**Work instructions**
Where the word "each" occurs in a line of the listing, please copy the line.

================

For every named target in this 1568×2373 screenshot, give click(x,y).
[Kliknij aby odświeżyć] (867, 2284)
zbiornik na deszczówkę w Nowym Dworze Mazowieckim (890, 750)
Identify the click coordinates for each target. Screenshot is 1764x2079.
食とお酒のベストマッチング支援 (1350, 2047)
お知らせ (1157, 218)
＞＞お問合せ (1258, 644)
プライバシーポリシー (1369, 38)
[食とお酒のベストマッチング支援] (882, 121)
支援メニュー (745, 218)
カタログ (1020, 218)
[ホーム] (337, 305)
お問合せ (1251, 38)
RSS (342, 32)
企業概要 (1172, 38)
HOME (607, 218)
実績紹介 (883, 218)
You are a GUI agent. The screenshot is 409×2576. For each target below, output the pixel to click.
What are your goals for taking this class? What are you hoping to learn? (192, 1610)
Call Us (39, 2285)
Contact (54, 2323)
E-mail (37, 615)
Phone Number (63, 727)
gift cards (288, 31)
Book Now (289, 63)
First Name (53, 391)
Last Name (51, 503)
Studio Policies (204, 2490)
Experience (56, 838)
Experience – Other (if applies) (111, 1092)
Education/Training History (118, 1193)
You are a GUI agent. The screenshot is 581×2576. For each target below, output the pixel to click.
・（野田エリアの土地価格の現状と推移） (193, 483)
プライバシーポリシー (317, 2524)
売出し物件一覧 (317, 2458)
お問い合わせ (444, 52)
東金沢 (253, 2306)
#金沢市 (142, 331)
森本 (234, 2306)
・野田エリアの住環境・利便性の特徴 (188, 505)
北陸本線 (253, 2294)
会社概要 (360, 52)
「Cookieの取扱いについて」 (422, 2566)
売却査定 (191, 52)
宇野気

================

**The answer**
Identify the click coordinates for each target. Screenshot is 1764x2079.
You are a GUI agent. The screenshot is 409×2576. For each target below, output the pixel to click.
You are a GUI agent. The screenshot is 581×2576. For each target below, output the pixel to click.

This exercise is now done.